Exercise directions:
Only the lines from the one containing "The height and width of the screenshot is (682, 931)." through the end of the material should be printed, exactly as they appear. Leave out pictures.

Data to examine below:

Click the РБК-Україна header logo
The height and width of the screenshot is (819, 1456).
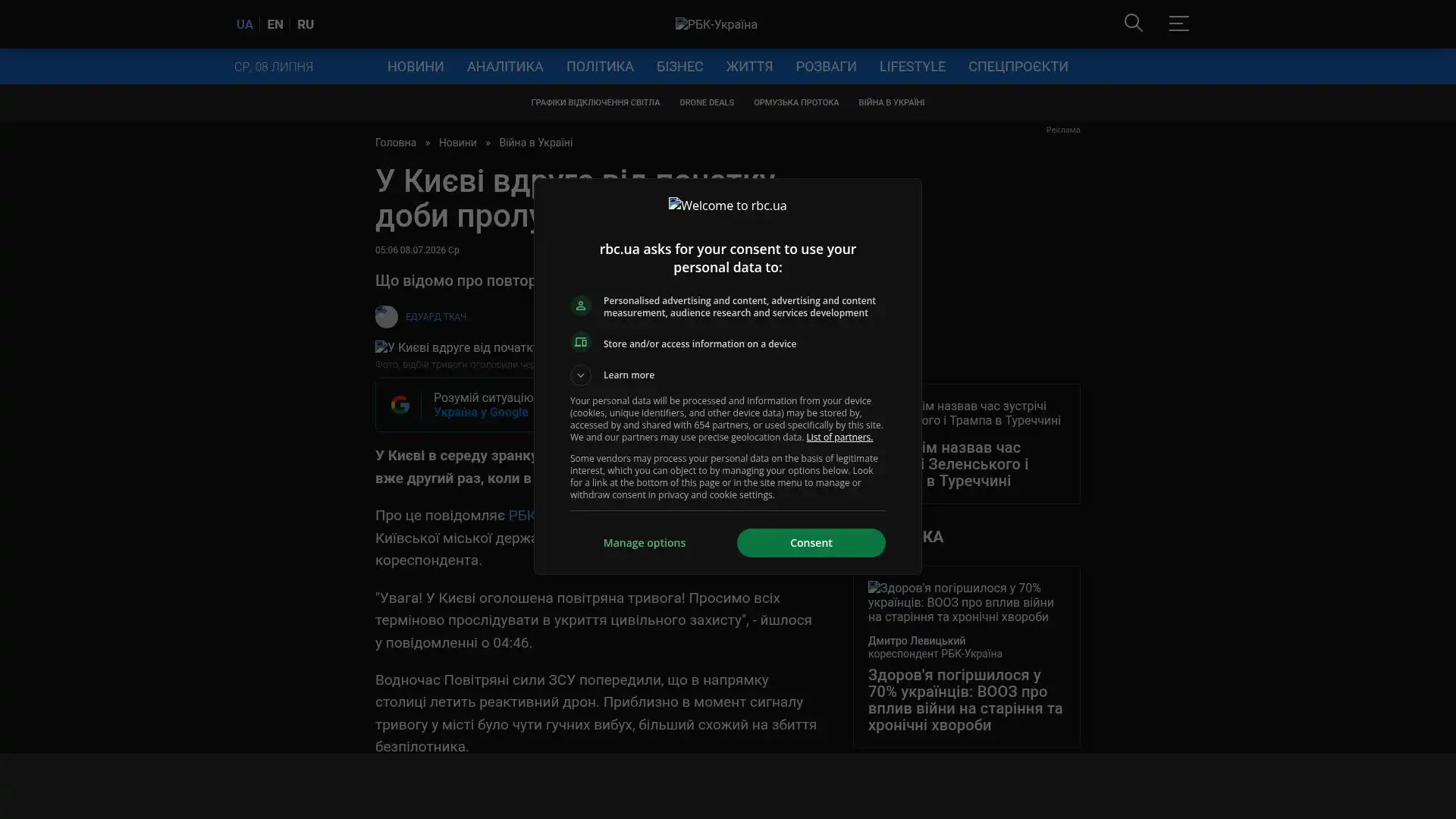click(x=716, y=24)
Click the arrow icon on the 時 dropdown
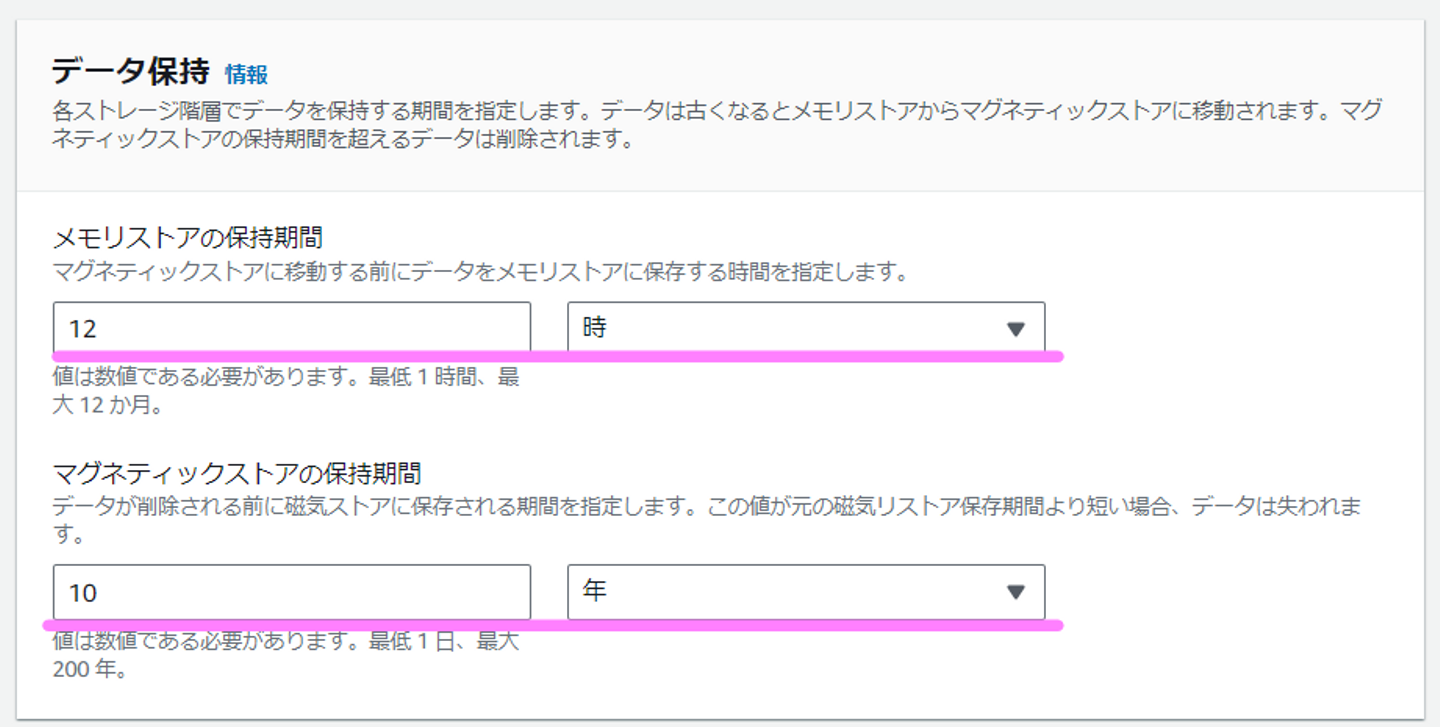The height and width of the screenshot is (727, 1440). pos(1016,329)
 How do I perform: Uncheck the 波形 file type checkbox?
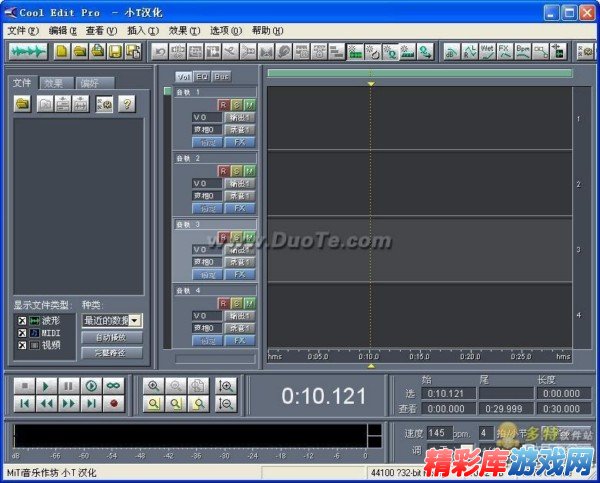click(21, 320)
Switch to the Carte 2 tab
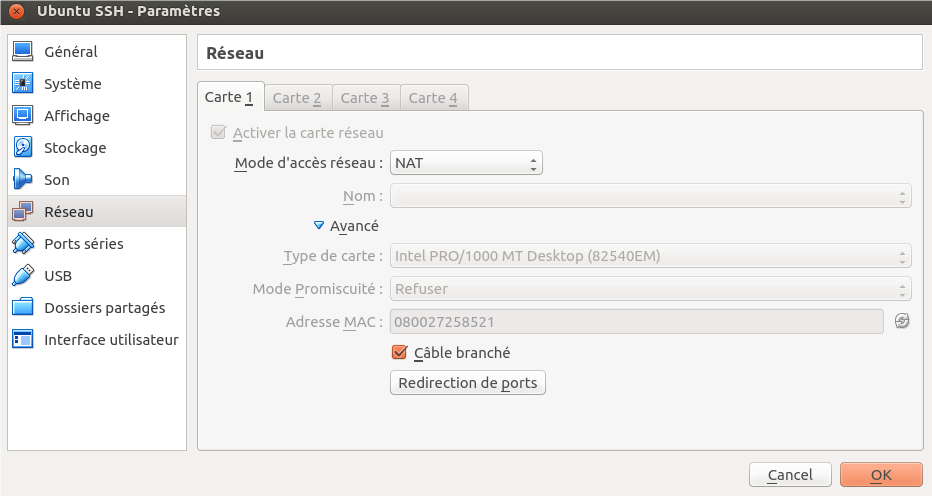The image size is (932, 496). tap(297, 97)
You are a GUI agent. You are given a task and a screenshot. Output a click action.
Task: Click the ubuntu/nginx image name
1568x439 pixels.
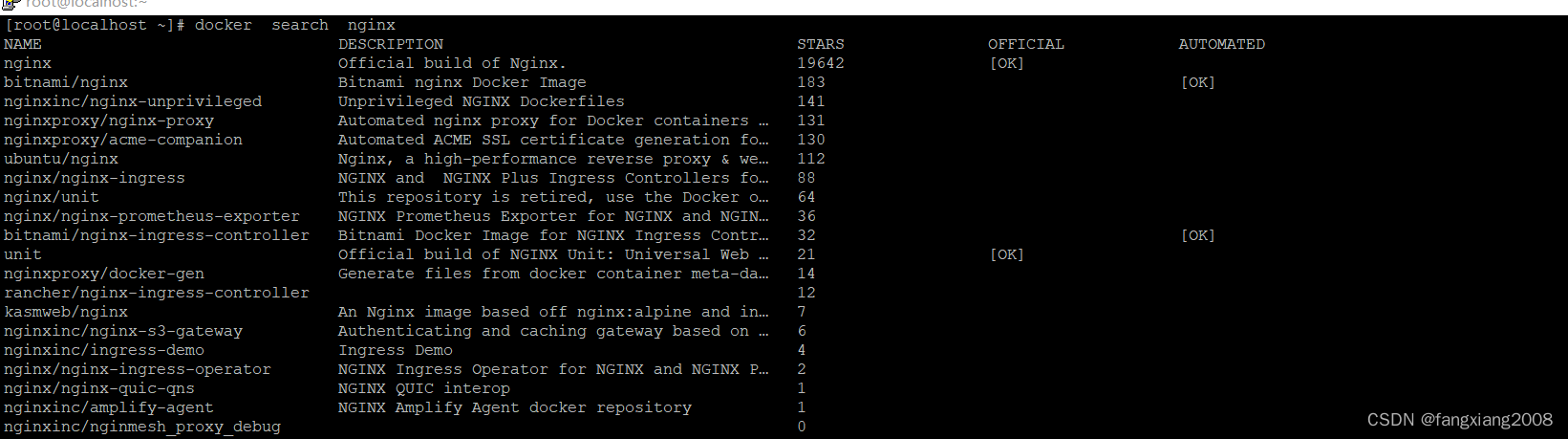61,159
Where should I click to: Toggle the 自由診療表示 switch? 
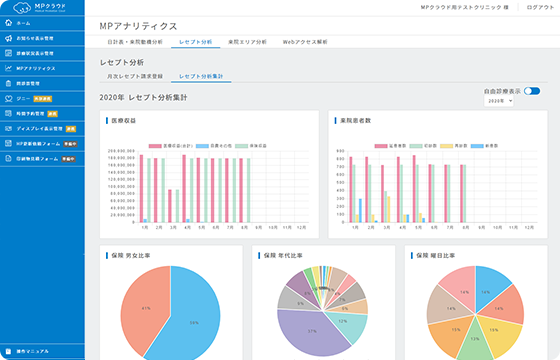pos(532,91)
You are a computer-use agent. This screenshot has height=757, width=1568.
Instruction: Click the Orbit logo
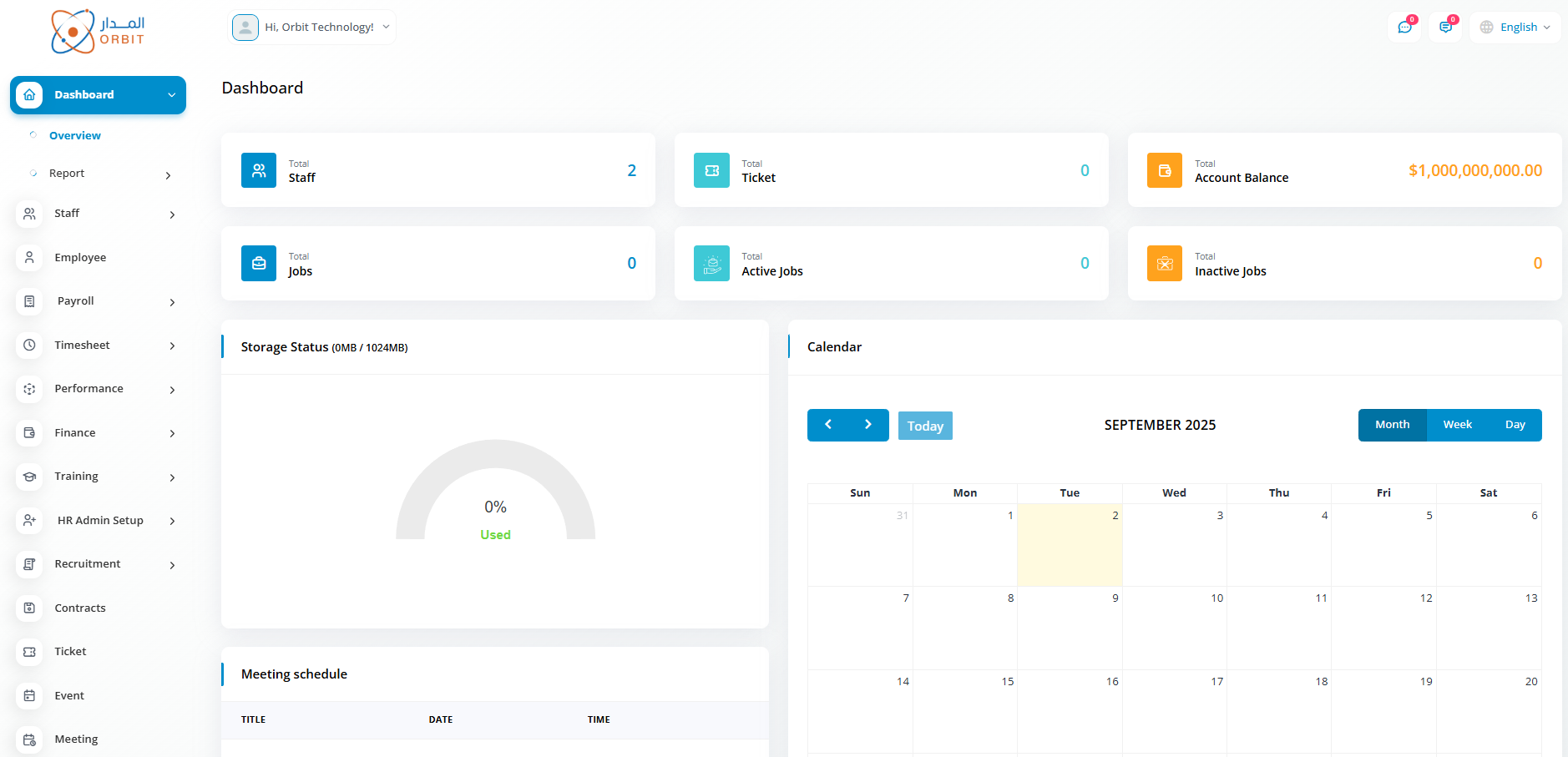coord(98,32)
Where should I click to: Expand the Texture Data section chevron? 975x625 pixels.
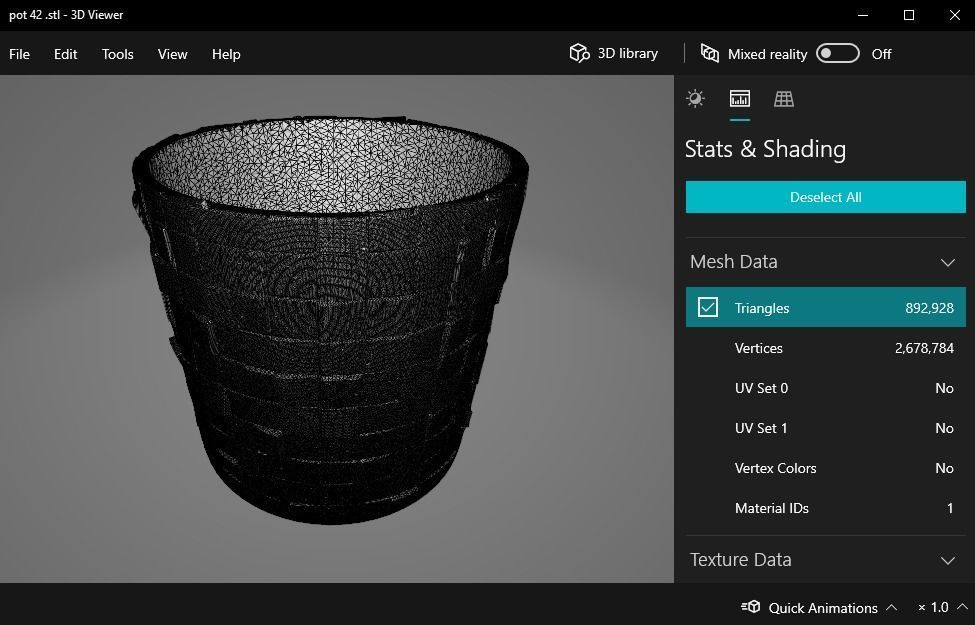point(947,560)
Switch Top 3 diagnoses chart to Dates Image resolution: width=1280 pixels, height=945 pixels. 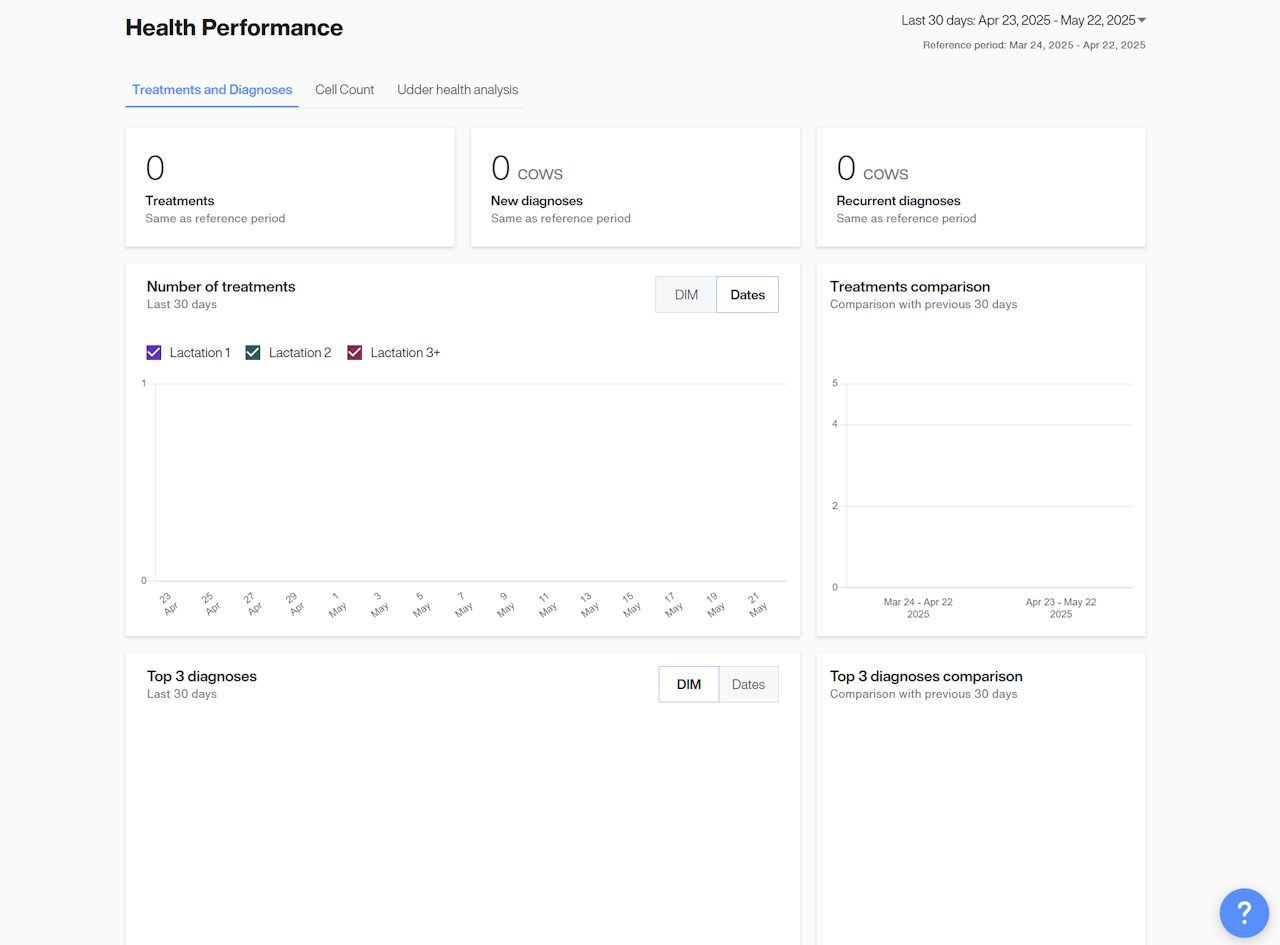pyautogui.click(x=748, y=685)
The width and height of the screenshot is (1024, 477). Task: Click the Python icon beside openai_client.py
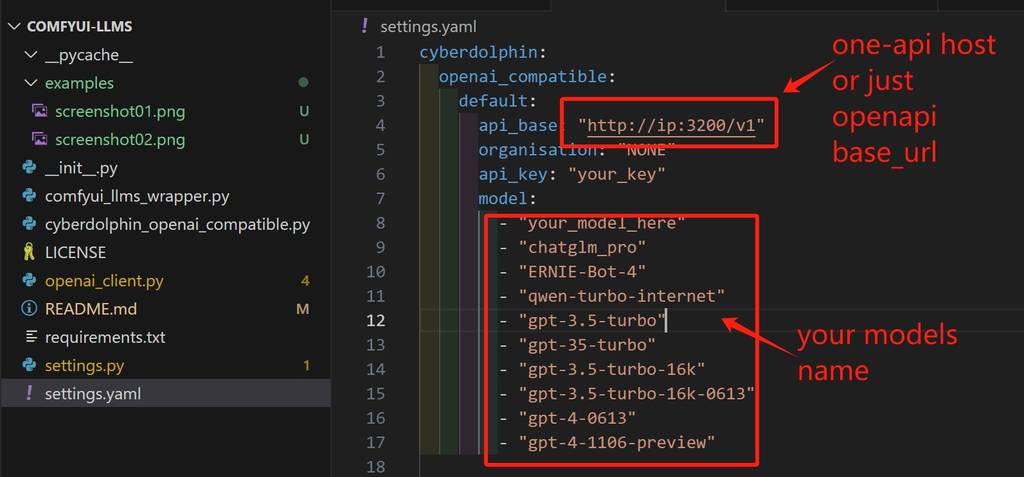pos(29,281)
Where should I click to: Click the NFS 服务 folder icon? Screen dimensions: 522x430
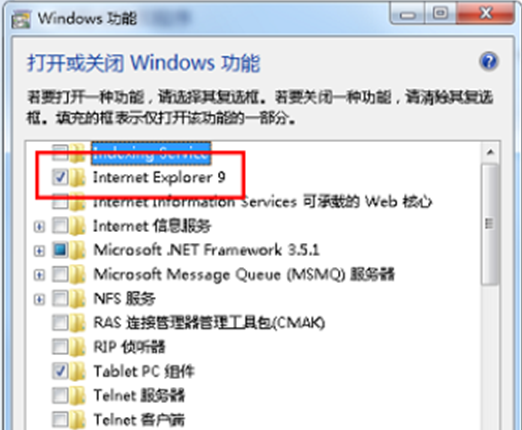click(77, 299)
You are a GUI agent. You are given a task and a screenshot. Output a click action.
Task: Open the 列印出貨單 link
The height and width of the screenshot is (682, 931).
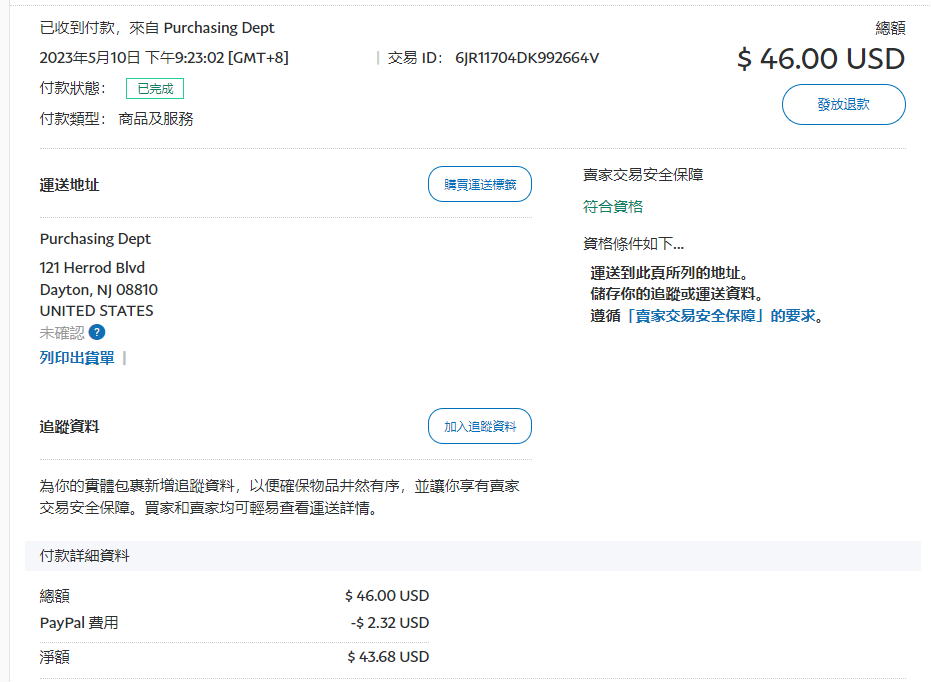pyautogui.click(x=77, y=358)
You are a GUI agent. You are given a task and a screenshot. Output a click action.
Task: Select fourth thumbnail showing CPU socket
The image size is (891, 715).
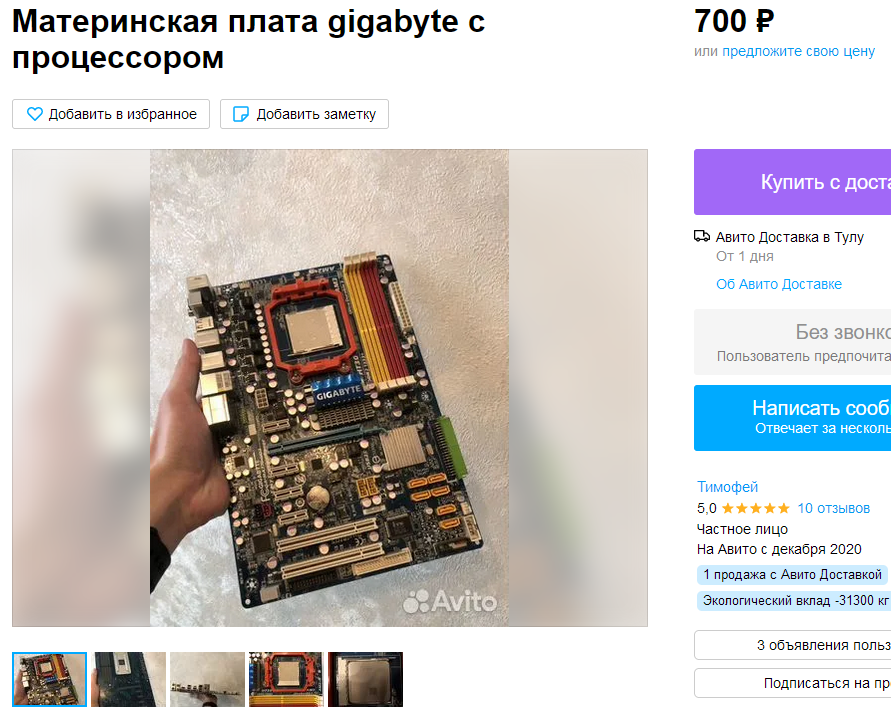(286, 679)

End of Data to examine.

Written answer:
The height and width of the screenshot is (682, 931).
pyautogui.click(x=77, y=358)
You are a GUI agent. You are given a task and a screenshot. Output a click action.
Task: Select fourth thumbnail showing CPU socket
The image size is (891, 715).
(286, 679)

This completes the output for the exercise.